Work item |
Your copy starts at the line containing "Given: Select the Login house icon" and ends at the last line below. Copy exactly, without pictures.

Saved data entries |
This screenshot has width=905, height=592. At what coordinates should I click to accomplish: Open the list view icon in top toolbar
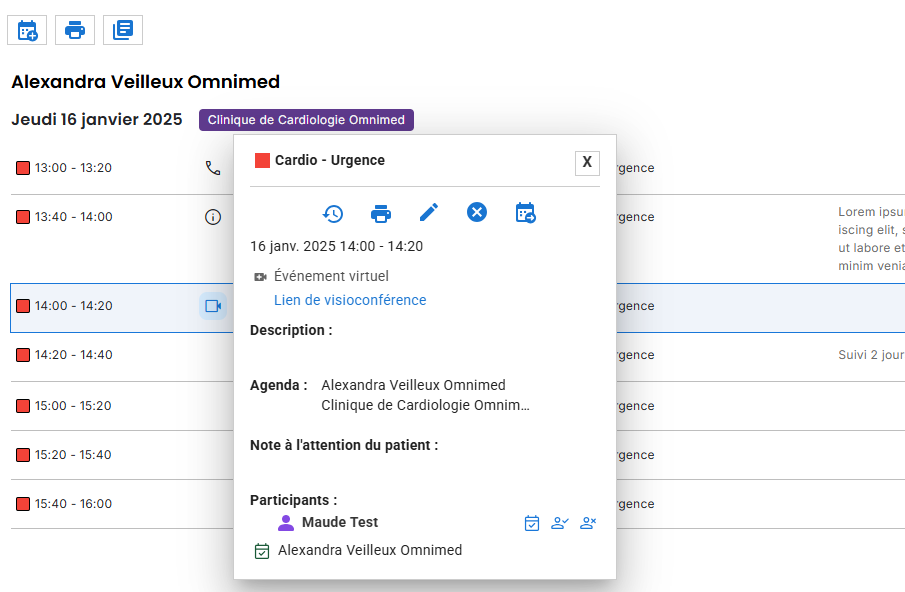pyautogui.click(x=123, y=30)
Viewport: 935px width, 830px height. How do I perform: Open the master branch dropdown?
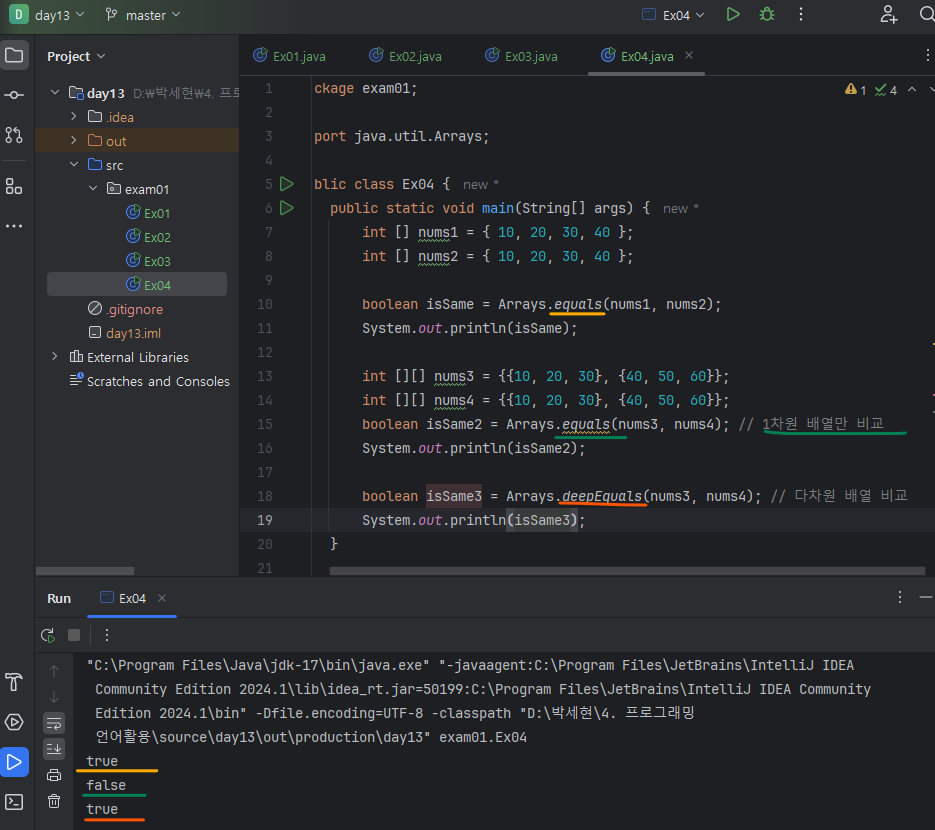(143, 15)
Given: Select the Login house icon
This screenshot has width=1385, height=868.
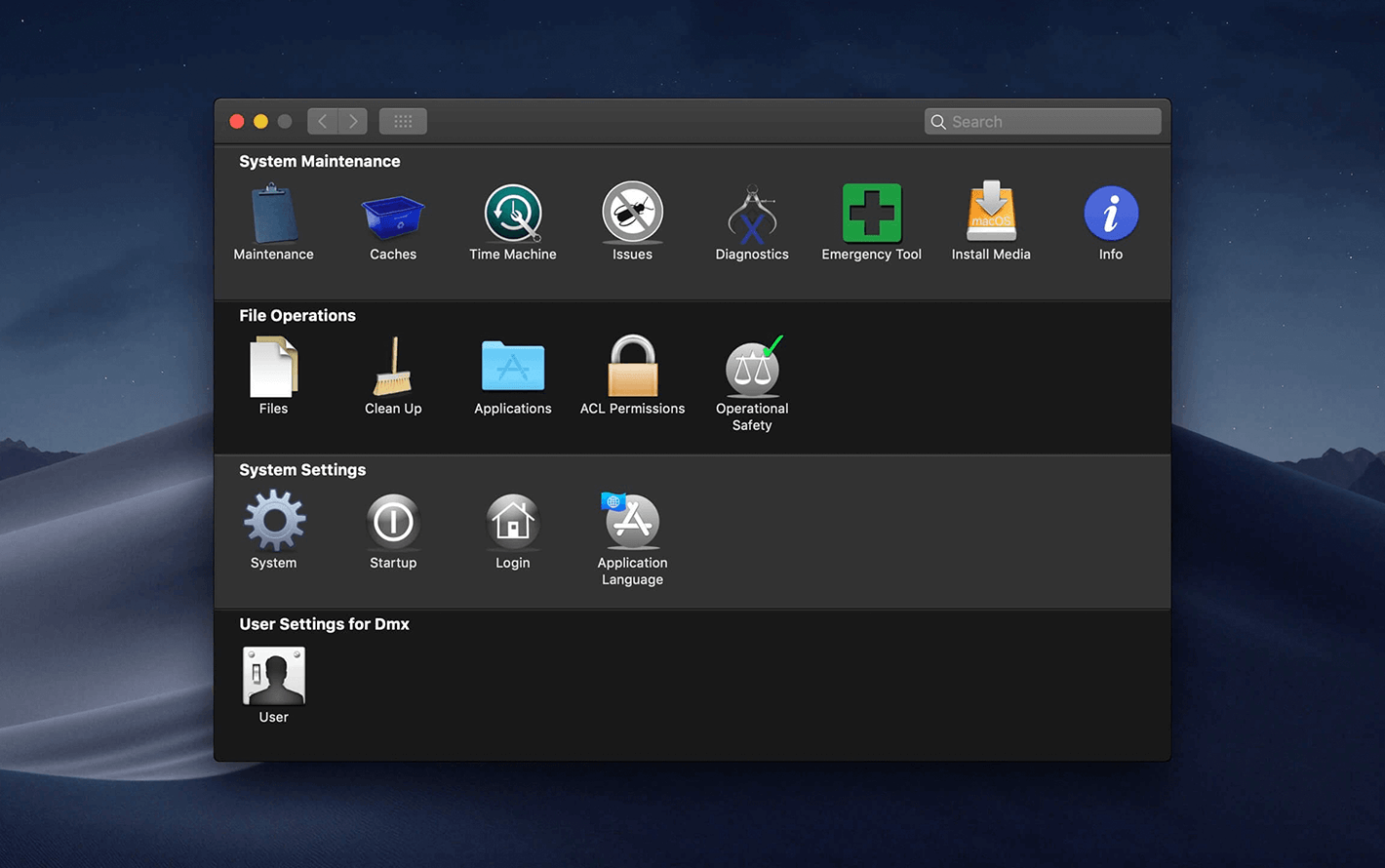Looking at the screenshot, I should (513, 522).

Your response |
Given: Select the Login house icon
This screenshot has width=1385, height=868.
Looking at the screenshot, I should (513, 522).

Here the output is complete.